> EXTRACTO DE PÁGINA:

▼

El texto fue declarado de Interés Legislativo en la última sesión del Concejo Deliberante. Es un proyecto de investigación de alumnos del Profesorado 113 que relevaron los datos sobre cerca de 100 estudiantes desaparecidos durante la última dictadura.
En la pasada sesión el Concejo Deliberante aprobó por unanimidad la declaración de Interés Legislativo del libro “Historias que dejan huellas”, una investigación extensa que releva los datos de los alumnos desaparecidos durante la última dictadura de tres escuelas emblemáticas de San Martín.
El proyecto de declaración fue presentado por la concejal Zulma Duette. El texto nació como un trabajo de investigación y se transformó en libro. Los autores son Florencia Porro, Rubén Bronnimann, Javier Ramírez, Alan González y Verónica Hendel.
El libro se puede conseguir en la Biblioteca del Concejo Deliberante, en el Profesorado 113 de San Martín en Cochabamba y Pueyrredon, y en la escuela Estados Unidos.
Luego de la sesión, LaNoticiaWeb dialogó con Alan patricio González, uno de los autores.
¿Cómo nació la idea de escribir este libro?

▲

> MATERIAL DE ORIGEN:

▼

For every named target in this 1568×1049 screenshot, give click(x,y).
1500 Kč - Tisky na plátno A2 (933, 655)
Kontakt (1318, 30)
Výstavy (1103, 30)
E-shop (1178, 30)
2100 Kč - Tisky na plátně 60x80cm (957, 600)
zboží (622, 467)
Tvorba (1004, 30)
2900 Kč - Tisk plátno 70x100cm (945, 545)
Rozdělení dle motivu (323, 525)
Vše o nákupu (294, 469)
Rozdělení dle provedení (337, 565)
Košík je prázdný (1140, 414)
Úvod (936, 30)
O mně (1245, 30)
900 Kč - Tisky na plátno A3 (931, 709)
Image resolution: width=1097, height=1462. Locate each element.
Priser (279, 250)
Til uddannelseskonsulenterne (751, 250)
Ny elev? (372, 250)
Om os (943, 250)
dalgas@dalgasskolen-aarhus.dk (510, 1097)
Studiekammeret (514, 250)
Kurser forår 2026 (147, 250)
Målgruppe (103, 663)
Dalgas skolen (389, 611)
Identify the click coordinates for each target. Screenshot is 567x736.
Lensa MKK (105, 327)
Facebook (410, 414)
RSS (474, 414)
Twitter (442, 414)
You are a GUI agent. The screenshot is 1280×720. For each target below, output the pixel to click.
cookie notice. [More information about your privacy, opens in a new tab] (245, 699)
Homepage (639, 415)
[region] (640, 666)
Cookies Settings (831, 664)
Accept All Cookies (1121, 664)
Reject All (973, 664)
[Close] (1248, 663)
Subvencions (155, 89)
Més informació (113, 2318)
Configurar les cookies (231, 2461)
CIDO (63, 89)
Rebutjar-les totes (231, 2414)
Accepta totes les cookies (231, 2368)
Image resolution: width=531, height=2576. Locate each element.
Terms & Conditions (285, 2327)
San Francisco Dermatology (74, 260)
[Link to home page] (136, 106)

▲

> INSTRUCCIONES:
A. Responda a partir de la nota sobre el libro «Historias que dejan huellas»:
(i) ¿Sobre cuántos estudiantes desaparecidos, aproximadamente, relevaron datos los alumnos?
(ii) ¿Qué concejal presentó el proyecto de declaración?
(iii) ¿En qué lugares se puede conseguir el libro?
B. Según la nota sobre el libro «Historias que dejan huellas», explique qué era el texto antes de convertirse en libro y quiénes lo elaboraron.
Este material proviene de una fuente distinta.

> RESPUESTAS:
A.
(i) Cerca de 100 estudiantes.
(ii) Zulma Duette.
(iii) En la Biblioteca del Concejo Deliberante, en el Profesorado 113 de San Martín (en Cochabamba y Pueyrredon) y en la escuela Estados Unidos.

B. Era un proyecto de investigación de alumnos del Profesorado 113, que relevaron los datos de alumnos de tres escuelas emblemáticas de San Martín desaparecidos durante la última dictadura, y luego se transformó en libro. Sus autores son Florencia Porro, Rubén Bronnimann, Javier Ramírez, Alan González y Verónica Hendel.